Requirement
Go through the entries and copy each one exactly. Leave none out.

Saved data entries
□ □ □ □ □ □ □

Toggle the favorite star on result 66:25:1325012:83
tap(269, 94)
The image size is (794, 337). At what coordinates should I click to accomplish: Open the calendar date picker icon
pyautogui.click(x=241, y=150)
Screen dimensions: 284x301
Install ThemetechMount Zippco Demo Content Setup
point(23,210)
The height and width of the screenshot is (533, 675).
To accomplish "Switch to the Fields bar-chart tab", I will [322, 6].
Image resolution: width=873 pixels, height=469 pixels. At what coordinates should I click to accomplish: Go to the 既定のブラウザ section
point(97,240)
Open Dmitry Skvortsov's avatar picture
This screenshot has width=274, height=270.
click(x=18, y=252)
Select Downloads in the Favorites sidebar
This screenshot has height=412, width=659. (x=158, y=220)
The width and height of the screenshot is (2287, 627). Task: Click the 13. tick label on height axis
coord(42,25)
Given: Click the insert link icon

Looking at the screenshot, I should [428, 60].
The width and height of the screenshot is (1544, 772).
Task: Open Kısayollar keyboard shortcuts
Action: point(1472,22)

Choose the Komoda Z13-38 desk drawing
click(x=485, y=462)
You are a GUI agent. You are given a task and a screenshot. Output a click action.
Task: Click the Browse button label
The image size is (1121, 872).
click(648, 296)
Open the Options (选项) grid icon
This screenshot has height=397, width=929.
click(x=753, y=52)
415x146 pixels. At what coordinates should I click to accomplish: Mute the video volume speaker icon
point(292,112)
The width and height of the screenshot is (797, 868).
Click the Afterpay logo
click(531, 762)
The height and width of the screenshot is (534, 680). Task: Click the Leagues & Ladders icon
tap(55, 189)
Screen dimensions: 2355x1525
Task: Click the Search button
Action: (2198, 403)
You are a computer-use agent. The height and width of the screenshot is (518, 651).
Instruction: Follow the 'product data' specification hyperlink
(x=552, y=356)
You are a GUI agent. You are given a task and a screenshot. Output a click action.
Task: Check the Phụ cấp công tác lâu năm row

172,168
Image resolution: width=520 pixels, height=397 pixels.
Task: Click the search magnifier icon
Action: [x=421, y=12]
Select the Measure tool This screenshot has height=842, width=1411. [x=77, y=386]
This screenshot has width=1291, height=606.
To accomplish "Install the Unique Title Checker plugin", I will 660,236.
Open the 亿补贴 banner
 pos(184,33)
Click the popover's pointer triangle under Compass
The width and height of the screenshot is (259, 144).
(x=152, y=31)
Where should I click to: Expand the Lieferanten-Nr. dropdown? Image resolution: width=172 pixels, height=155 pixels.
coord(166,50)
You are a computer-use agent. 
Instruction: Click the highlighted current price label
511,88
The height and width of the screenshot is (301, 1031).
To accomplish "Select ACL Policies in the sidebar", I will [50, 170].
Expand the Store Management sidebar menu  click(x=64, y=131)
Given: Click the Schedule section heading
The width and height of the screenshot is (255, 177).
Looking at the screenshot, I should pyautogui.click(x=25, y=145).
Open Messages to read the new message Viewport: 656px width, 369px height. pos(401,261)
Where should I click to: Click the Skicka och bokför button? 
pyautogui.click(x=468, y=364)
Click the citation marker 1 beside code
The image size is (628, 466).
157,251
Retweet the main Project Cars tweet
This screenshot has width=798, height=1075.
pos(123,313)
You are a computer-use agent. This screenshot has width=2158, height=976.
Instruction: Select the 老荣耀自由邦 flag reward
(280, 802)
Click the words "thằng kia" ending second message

□ □ □ □ □ □ □

Answer area
Toggle the favorite star on result 66:25:1325012:83
tap(269, 94)
The image size is (794, 337). At what coordinates should I click to accomplish: Open the calendar date picker icon
pyautogui.click(x=241, y=150)
Screen dimensions: 284x301
Install ThemetechMount Zippco Demo Content Setup
point(23,210)
The height and width of the screenshot is (533, 675).
To accomplish "Switch to the Fields bar-chart tab", I will [322, 6].
Image resolution: width=873 pixels, height=469 pixels. At what coordinates should I click to accomplish: Go to the 既定のブラウザ section
point(97,240)
Open Dmitry Skvortsov's avatar picture
This screenshot has width=274, height=270.
click(x=18, y=252)
Select Downloads in the Favorites sidebar
This screenshot has height=412, width=659. (x=158, y=220)
The width and height of the screenshot is (2287, 627). Task: Click the 13. tick label on height axis
coord(42,25)
Given: Click the insert link icon

Looking at the screenshot, I should [428, 60].
The width and height of the screenshot is (1544, 772).
Task: Open Kısayollar keyboard shortcuts
Action: point(1472,22)

Choose the Komoda Z13-38 desk drawing
click(x=485, y=462)
You are a GUI agent. You are given a task and a screenshot. Output a click action.
Task: Click the Browse button label
The image size is (1121, 872).
click(648, 296)
Open the Options (选项) grid icon
This screenshot has height=397, width=929.
click(x=753, y=52)
415x146 pixels. At what coordinates should I click to accomplish: Mute the video volume speaker icon
point(292,112)
The width and height of the screenshot is (797, 868).
Click the Afterpay logo
click(531, 762)
The height and width of the screenshot is (534, 680). Task: Click the Leagues & Ladders icon
tap(55, 189)
Screen dimensions: 2355x1525
Task: Click the Search button
Action: (2198, 403)
You are a computer-use agent. The height and width of the screenshot is (518, 651).
Instruction: Follow the 'product data' specification hyperlink
(x=552, y=356)
You are a GUI agent. You are given a task and a screenshot. Output a click action.
Task: Check the Phụ cấp công tác lâu năm row

172,168
Image resolution: width=520 pixels, height=397 pixels.
Task: Click the search magnifier icon
Action: [x=421, y=12]
Select the Measure tool This screenshot has height=842, width=1411. [x=77, y=386]
This screenshot has width=1291, height=606.
To accomplish "Install the Unique Title Checker plugin", I will 660,236.
Open the 亿补贴 banner
 pos(184,33)
Click the popover's pointer triangle under Compass
The width and height of the screenshot is (259, 144).
(x=152, y=31)
Where should I click to: Expand the Lieferanten-Nr. dropdown? Image resolution: width=172 pixels, height=155 pixels.
coord(166,50)
You are a computer-use agent. 
Instruction: Click the highlighted current price label
511,88
The height and width of the screenshot is (301, 1031).
To accomplish "Select ACL Policies in the sidebar", I will [50, 170].
Expand the Store Management sidebar menu  click(x=64, y=131)
Given: Click the Schedule section heading
The width and height of the screenshot is (255, 177).
Looking at the screenshot, I should pyautogui.click(x=25, y=145).
Open Messages to read the new message Viewport: 656px width, 369px height. pos(401,261)
Where should I click to: Click the Skicka och bokför button? 
pyautogui.click(x=468, y=364)
Click the citation marker 1 beside code
The image size is (628, 466).
157,251
Retweet the main Project Cars tweet
This screenshot has width=798, height=1075.
pos(123,313)
You are a computer-use agent. This screenshot has width=2158, height=976.
Instruction: Select the 老荣耀自由邦 flag reward
(280, 802)
Click the words "thằng kia" ending second message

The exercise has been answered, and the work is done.